Rules

Here you will find an overview of the available rules. These managed rules cover specific use cases, which are documented by name and description. These rules become active if the respective email is within the configured scope. If none of the managed rules are applied, the email is processed based on the standard set of rules.

Configuring the scope of a rule

Properties of the rules

Configuring the scope of a rule

  1. Go to Configuration > Rules.
  2. Double-click the rule you want to edit or select it and click Edit.
  3. Click Add.
  4. Restrict the scope of the rule for sender (MAIL FROM) and recipient as desired.
  5. Click Save.

EXAMPLE:  If you enter *user@example.com, this pattern corresponds to all email addresses ending in user@example.com. If you enter *@example.com all addresses from the domain example.com match. If you enter *.example.com, all subdomains of example.com will match.

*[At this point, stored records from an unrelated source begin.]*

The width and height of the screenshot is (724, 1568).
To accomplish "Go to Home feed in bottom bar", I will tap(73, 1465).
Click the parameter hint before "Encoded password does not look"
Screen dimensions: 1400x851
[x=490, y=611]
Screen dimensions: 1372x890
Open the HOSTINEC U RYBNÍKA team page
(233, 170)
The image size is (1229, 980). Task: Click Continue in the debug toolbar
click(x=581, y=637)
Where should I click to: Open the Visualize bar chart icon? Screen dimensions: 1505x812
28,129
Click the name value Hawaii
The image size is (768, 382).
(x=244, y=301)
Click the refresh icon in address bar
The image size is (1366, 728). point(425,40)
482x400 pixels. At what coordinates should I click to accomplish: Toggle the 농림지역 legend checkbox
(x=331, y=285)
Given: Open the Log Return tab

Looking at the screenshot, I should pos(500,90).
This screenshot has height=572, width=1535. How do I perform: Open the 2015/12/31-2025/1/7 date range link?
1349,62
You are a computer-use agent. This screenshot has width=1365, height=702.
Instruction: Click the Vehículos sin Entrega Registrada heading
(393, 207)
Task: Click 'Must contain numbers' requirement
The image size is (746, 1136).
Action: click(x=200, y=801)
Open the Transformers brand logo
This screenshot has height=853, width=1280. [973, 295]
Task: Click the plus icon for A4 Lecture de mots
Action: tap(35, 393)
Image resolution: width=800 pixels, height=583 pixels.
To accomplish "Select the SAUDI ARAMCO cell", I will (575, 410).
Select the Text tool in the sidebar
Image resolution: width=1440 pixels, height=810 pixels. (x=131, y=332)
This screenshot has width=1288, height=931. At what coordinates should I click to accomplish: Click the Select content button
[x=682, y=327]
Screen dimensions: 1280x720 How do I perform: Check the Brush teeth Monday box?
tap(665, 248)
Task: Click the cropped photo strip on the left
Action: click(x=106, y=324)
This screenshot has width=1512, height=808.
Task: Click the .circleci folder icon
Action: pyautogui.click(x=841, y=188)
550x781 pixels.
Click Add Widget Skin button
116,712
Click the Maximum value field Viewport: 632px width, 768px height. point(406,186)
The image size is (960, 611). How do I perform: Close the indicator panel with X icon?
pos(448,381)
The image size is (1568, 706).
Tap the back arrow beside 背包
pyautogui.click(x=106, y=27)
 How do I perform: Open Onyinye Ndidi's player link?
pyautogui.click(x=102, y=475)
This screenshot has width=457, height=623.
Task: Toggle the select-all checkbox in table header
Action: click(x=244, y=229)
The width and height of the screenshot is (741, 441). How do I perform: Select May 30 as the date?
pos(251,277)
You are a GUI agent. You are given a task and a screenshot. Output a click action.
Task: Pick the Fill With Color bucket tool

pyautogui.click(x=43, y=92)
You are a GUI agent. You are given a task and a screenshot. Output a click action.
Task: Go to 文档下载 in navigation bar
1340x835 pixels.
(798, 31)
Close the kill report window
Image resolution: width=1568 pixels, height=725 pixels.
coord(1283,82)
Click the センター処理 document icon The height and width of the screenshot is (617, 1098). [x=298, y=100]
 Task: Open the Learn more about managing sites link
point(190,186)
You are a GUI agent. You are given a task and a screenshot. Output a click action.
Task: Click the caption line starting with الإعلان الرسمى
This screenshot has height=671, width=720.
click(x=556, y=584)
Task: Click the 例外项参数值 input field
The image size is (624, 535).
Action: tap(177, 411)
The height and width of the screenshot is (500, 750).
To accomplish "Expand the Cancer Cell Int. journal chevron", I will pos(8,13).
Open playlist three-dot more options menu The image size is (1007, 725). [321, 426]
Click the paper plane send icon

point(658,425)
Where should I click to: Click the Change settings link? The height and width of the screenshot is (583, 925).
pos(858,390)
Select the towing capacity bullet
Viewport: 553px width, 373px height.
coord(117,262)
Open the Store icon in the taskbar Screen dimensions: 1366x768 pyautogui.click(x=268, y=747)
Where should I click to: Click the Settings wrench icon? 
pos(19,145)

NOTE: In order to use groups, you must first add them to a user import. See Automatic user import via Azure Active Directory.

Properties of the rules

NOTE: The malware scanner will be applied to all inbound and outbound emails.

NOTE: Unlike our standard rules, the predefined rules in which you can set entries are filtered to the Corporate domain. This means that we also accept emails for users who may not be known as corporate users.

Inbound

Internal communication

  • The malware check and the inbound disclaimer are applied.

Malware scanning and content filtering/Malware-Prüfung und Inhaltsfilterung

  • Malware scanning and content filtering are applied.

Malware scanning, no content filtering/Malware-Prüfung, keine Inhaltsfilterung

  • Only malware scanning is applied.

WARNING: This rule should only be used if absolutely necessary.

All other inbound emails

  • This rule provides the highest possible protection against malware and spam.

Soft check/Milde Prüfung

  • A simplified filter check is used.
  • Elaborately designed spam emails could be accepted.
  • Under certain circumstances, this rule is sufficient for allowlisting.

Medium check/Mittlere Prüfung

  • The rule corresponds to a demanding filter test.
  • Targeted spam emails could be accepted.

Block list/Blockliste

  • This rule immediately rejects inbound emails.

Decryption allowlist/Ausnahme für Entschlüsselung

  • This rule corresponds to the rule Standard-Inbound/Default Inbound, but allows encrypted emails to pass that NoSpamProxy cannot decrypt.

Outbound

NOTE: For outbound connections, NoSpamProxy Cloud always attempts to establish a TLS connection.

All outbound emails

  • Outgoing emails are signed and/or encrypted where possible.

Plain text

  • Outbound emails are never encrypted and are not signed.

Forced encryption

  • Outbound emails are never encrypted and are not signed. If no key material can be found, NoSpamProxy Cloud applies PDF Mail (i.e. PDF encryption).

Encryption allowlist/Ausnahme für Verschlüsselung

This rule corresponds to the rule Standard-Outbound/Default Outbound, but allows already encrypted emails to pass.

Signing only/Ausschließlich signieren

This rule signs emails but does not encrypt them. TLS is still used.

No 32Guards/Kein 32Guards

This rule does not perform a check with 32Guards. It is only suitable for cases where there is a false positive from 32Guards. See Reporting false negatives and false positives.

NOTE: Under no circumstances should you use this rule permanently.

No 32Guards, plain text email/Kein 32Guards, Klartext-E-Mail

This rule does not check with 32Guards and does not encrypt or sign. It is only suitable for cases where there is a false positive from 32Guards. See Reporting false negatives and false positives.

NOTE: Under no circumstances should you use this rule permanently.